→ Problem description
Please repeat each line from the one holding "At what coordinates" through the final line of the data, exactly as it stands, with no pictures.
Top of Provided records
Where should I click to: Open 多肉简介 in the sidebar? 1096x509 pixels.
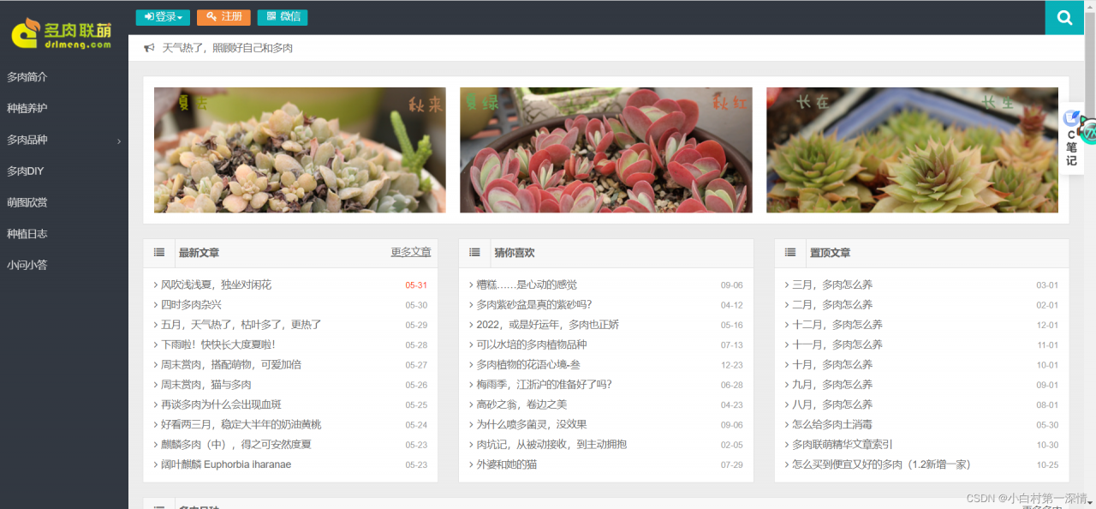(27, 77)
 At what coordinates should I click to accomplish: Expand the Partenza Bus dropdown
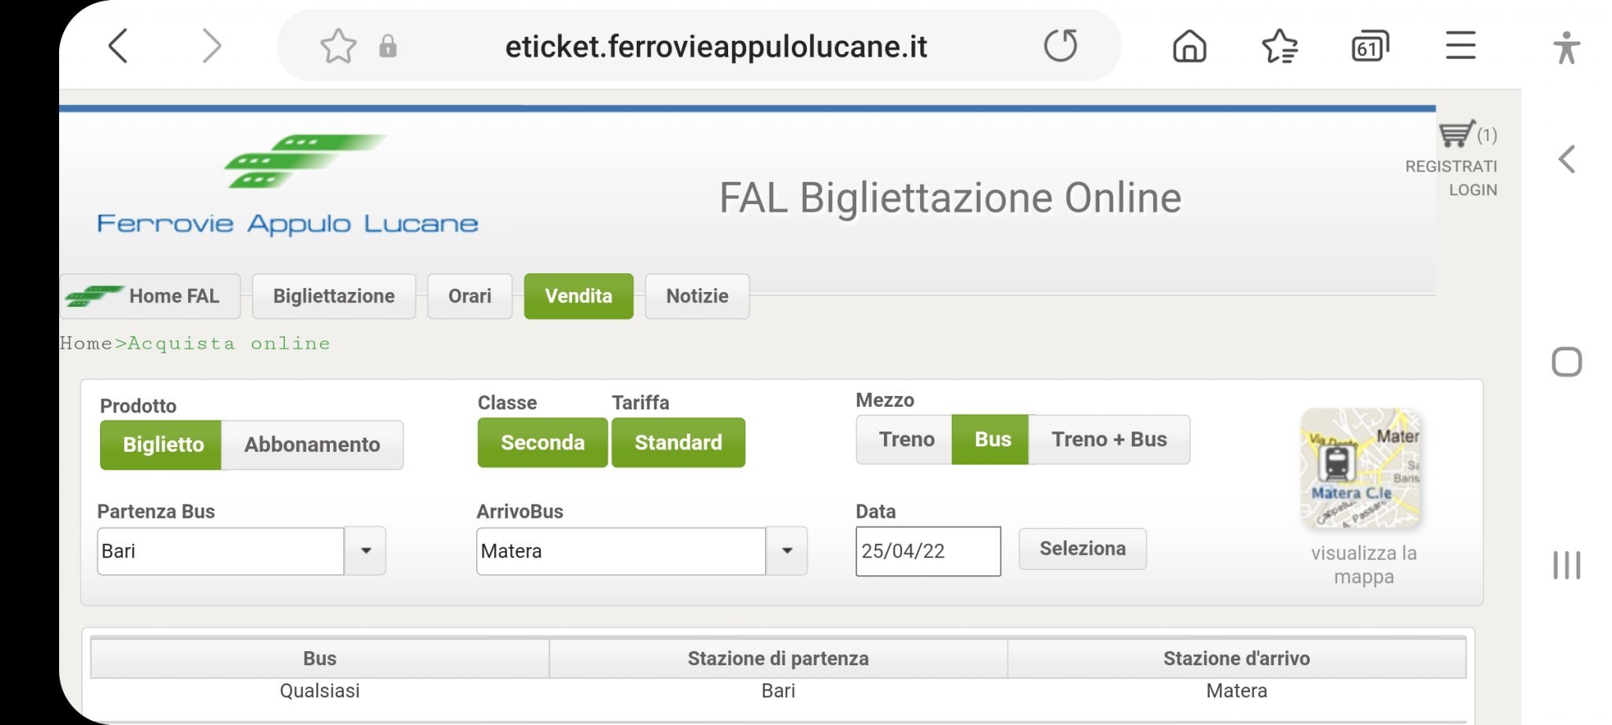[365, 551]
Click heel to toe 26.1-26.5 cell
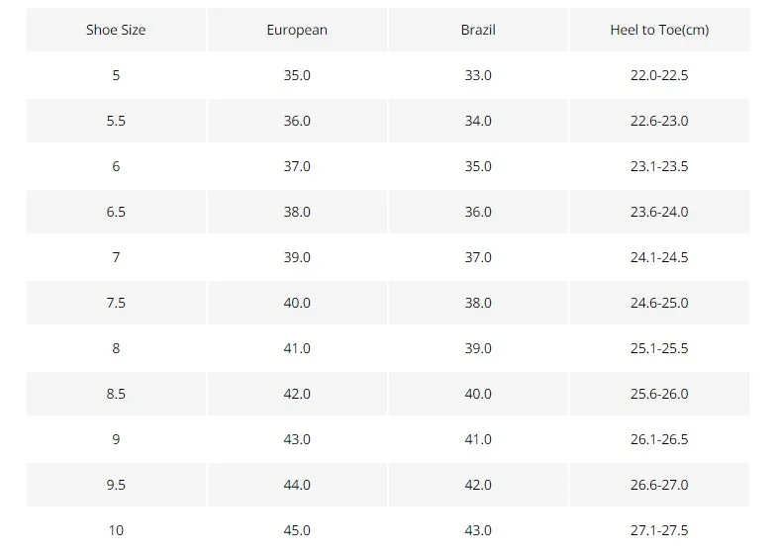This screenshot has height=553, width=778. [x=659, y=439]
Bottom of Provided records
→ Answer space
 At what coordinates should I click to accomplish: Expand the Partenza Bus dropdown
[365, 551]
Click heel to toe 26.1-26.5 cell
This screenshot has height=553, width=778. [x=659, y=439]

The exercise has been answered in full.